On the other hand, the 4,000 – 5,000 plus (the reported numbers have varied somewhat) of us who are the under-40 acre landowners, families with homes and business owners will have only two directors and would need to win all three of the at-large seats to secure a simple majority… which is not likely to happen.
So, what does this mean? It means that the by far largest majority of the citizens in the basin would have absolutely no say in how the water resources in the basin are allocated and used… and, yet, we would all be required to pay for it. Does anyone else see a problem with this?
This despite the fact that access to water is a life safety issue and a civil right, which should be reasonably and fairly shared by all. Under this proposed hybrid board, who would protect the rest of us? Would it be the big ag interests, which have been for so long saying trust us? Guess who will be voting “yes” on the hybrid board.

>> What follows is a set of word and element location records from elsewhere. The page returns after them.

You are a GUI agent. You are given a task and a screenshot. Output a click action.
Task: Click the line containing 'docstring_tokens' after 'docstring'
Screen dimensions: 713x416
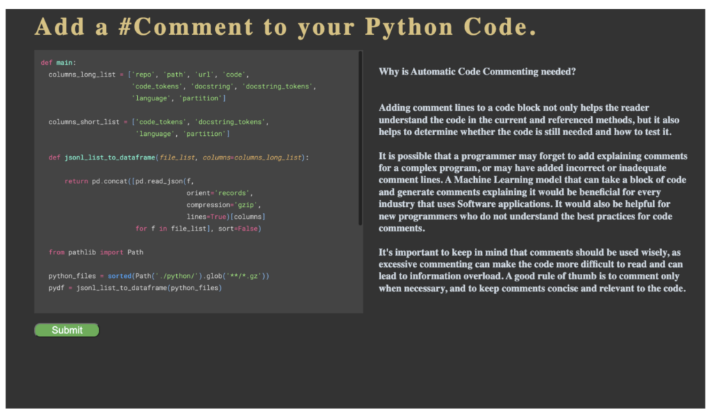(224, 86)
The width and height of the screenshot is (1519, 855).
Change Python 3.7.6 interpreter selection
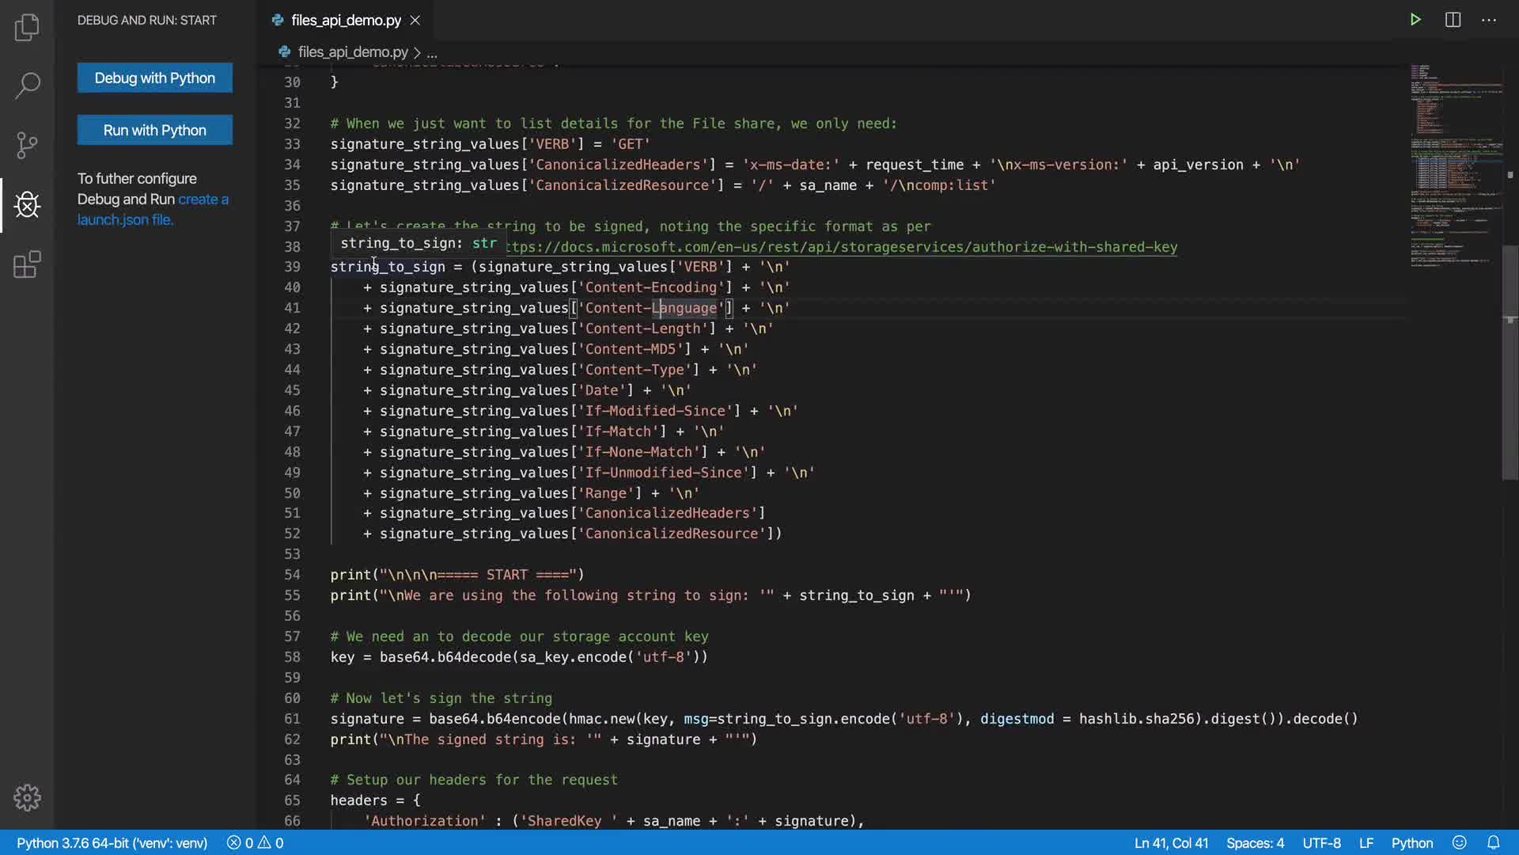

Whether by state mandate, voluntary formation or just a sense of fairness, we will have and need some form of a water management district, but one that is fair to all the citizens living here, men, women and children. Not this one.
Other risks – Potential for water “banking” and water export out of county
If the risks outlined above are not enough to justify your “no” vote on the proposed hybrid water district, I suggest that you might also want to read Daniel Blackburn’s report in the Feb. 9 edition of CalCoastNews. It is well worth the one to two minute read, to inform yourself about what you are being asked to agree to in the upcoming vote and what the personal consequences could be for you and your family’s well being, as well as your investment in your home and/or your business.
In that article, Mr. Blackburn cites the findings of a recent article from the Golden Gate University Environmental Law Journal in which the authors conclude that the Sustainable Groundwater Management Act (SGMA) — widely hailed upon its passage in 2014 — may create more problems in the North County than it ever solves.
The authors specifically cited the Paso basin, which they contend “is threatened by the development of water banking operations which function to replace groundwater resources with privatized, banked water that would undermine the public interest.”
“Backers of a plan to form a special ‘hybrid’ water district to manage the basin’s supplies have denied that water banking is part of their plans. But considerable evidence suggests otherwise,” Blackburn adds.
The issues and resultant risks of this proposed hybrid board scheme are becoming clearer and clearer as the high stakes politics and money interests step out from behind the curtain. Please vote “no.”